Aqui, ele busca apontar uma tipologia que caracteriza as formas mais importantes sob as quais a idéia de criatividade apareceu e se tornou influente na história das ciências sociais. Para tanto, ele busca termos utilizados por outros autores que podem estar diretamente associados à noção de criatividade, ou seja, quer extrair de outros autores já conhecidos fontes para compreender a dimensão criativa da ação humana. As expressões que ele seleciona são: (i) expressão — do trabalho de Johann Gottfried Herder —, que circunscreve a criatividade em relação ao mundo subjetivo do ator; (ii) produção e (iii) revolução de Marx — sendo que produção está associado ao caráter objetivo da criatividade, enquanto que revolução diz respeito ao potencial da criatividade humana em relação a mudanças no mundo social; (iv) vida, retirada da filosofia da vida, em que criatividade aparece como algo mais profundo que a própria ação humana; e (v) inteligência, retirada do pragmatismo, referindo-se à possibilidade do indivíduo de auto-reconhecimento.

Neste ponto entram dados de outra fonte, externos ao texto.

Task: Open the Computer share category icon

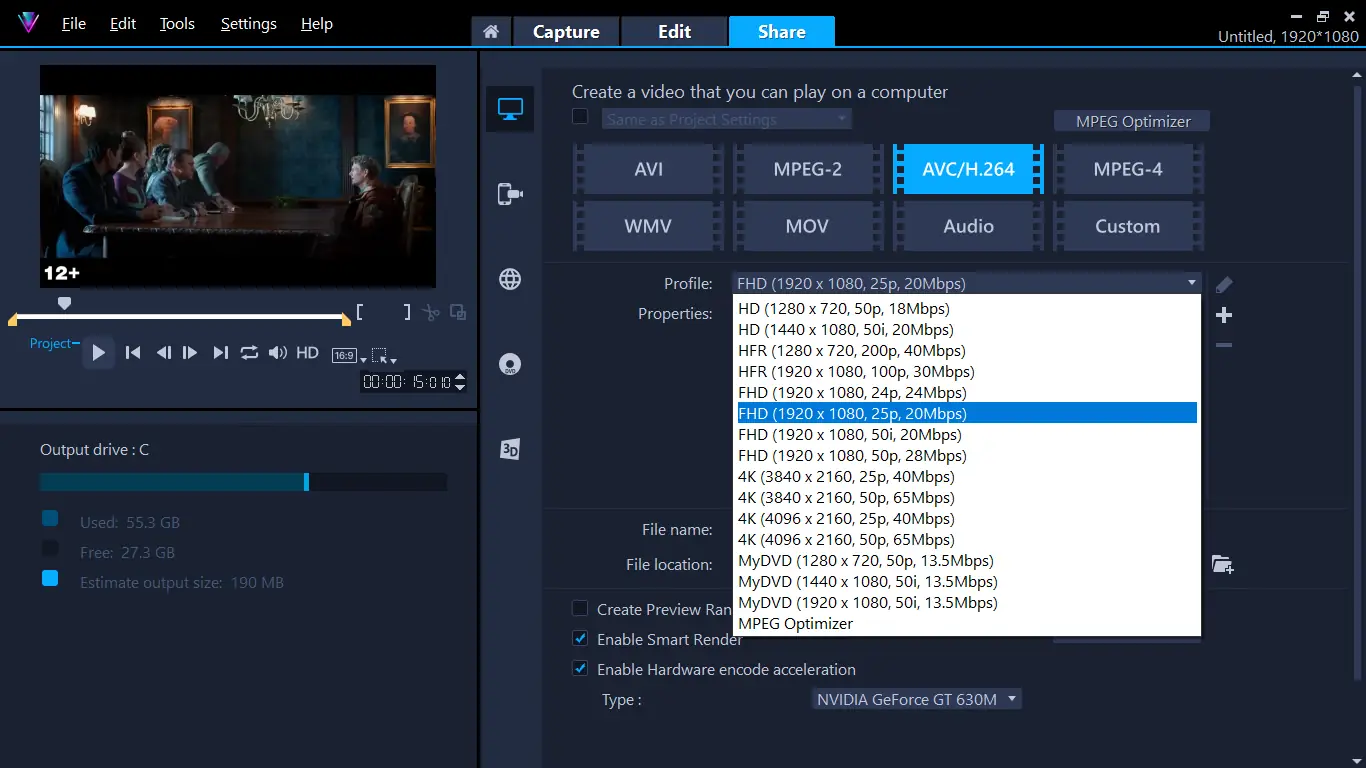Action: 510,108
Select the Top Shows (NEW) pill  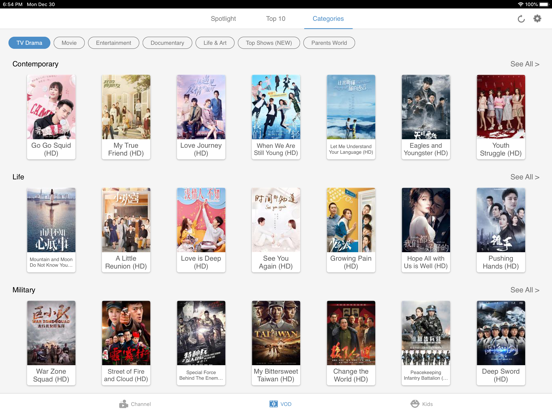point(269,43)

A idéia de Joas é sintetizar estas cinco idéias, de modo que, ao fim de seu trabalho, ele mostra como estes elementos devem ser reconsiderados e reestruturados a partir de uma nova conceituação de ação não apenas como produto da ação voluntária dos indivíduos, mas como prática incorporada e passível de uma certa estruturação. Essa nova leitura permite que as ações individuais estejam inscritas numa situação determinada e que sejam levadas à cabo através de uma incorporação perceptiva do mundo. Essa incorporação perceptiva é fruto de uma nova lógica do corpo e do desenvolvimento cognitivo dos atores como chave de análise de seus impulsos de ação e criação do mundo social. Assim, a noção de Joas é que a ação criativa não é completamente livre de estruturas objetivas, mas é uma ação que gera novas respostas às demandas sociais, estando inscrita, porém, num contexto dado. A criatividade, para Joas, está presente em toda e cada ação, de maneira latente, e vem à tona por meio de injunções de diversas oportunidades e pela necessidade individual de responder às situações apresentadas cotidianamente.